Pointing rows for text and elements:
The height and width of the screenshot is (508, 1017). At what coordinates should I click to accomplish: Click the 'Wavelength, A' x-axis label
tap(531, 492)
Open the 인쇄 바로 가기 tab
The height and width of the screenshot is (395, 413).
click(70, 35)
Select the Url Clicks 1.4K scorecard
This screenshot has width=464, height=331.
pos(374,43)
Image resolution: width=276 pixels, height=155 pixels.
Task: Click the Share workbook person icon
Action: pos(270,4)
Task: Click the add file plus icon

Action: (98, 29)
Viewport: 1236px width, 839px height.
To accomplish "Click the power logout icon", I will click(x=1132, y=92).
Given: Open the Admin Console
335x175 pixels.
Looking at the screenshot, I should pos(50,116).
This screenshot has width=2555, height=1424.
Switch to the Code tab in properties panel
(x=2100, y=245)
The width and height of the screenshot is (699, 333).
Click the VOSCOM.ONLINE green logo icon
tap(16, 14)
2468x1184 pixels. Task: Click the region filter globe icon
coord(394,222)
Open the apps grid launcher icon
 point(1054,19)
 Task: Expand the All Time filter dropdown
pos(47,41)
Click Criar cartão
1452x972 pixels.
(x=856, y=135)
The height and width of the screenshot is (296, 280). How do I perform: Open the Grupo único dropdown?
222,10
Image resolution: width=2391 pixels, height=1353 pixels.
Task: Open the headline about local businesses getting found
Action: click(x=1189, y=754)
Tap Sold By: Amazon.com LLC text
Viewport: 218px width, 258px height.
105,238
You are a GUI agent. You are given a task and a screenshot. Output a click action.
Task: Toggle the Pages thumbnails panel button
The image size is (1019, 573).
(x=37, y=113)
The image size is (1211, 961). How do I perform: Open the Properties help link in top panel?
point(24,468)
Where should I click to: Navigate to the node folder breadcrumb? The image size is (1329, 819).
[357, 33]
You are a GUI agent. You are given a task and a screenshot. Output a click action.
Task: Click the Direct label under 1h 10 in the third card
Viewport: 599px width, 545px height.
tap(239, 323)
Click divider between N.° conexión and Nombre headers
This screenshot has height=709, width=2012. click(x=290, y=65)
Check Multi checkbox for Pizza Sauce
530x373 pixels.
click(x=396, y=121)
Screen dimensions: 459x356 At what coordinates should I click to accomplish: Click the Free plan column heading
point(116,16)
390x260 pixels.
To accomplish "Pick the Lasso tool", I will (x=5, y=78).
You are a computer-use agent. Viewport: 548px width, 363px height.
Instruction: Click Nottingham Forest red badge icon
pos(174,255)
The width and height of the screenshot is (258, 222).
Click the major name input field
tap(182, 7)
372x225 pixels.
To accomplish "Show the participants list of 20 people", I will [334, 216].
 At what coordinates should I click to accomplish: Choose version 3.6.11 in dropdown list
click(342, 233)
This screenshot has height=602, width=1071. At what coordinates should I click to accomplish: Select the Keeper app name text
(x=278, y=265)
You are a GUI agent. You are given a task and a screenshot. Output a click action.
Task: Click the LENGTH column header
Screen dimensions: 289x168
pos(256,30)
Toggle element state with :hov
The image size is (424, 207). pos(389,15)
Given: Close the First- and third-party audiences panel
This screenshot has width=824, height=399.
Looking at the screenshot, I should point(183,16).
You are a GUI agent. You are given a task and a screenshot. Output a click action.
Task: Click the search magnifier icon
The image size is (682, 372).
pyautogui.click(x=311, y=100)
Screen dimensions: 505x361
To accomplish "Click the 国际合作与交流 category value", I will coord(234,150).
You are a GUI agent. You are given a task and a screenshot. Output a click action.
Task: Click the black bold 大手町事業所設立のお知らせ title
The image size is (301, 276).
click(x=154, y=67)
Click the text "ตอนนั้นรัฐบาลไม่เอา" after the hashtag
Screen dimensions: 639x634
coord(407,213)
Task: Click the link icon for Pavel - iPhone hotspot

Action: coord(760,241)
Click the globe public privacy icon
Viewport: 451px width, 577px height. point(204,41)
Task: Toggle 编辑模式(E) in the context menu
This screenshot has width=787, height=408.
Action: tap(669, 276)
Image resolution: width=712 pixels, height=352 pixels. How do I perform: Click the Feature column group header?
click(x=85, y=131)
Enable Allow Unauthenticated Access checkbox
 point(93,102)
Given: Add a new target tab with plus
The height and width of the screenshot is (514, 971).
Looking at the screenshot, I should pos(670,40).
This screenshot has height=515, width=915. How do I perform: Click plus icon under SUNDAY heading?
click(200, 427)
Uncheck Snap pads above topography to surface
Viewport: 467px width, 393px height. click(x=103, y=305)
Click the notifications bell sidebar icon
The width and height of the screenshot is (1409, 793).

• [Goal] Copy out the rows verbatim, starting at the line containing "Open the 인쇄 바로 가기 tab" and ending at the line containing "Looking at the screenshot, I should pos(50,116).", with both of those lines included.

• [Response]
Open the 인쇄 바로 가기 tab
The height and width of the screenshot is (395, 413).
click(70, 35)
Select the Url Clicks 1.4K scorecard
This screenshot has width=464, height=331.
pos(374,43)
Image resolution: width=276 pixels, height=155 pixels.
Task: Click the Share workbook person icon
Action: pos(270,4)
Task: Click the add file plus icon

Action: (98, 29)
Viewport: 1236px width, 839px height.
To accomplish "Click the power logout icon", I will click(x=1132, y=92).
Given: Open the Admin Console
335x175 pixels.
Looking at the screenshot, I should pos(50,116).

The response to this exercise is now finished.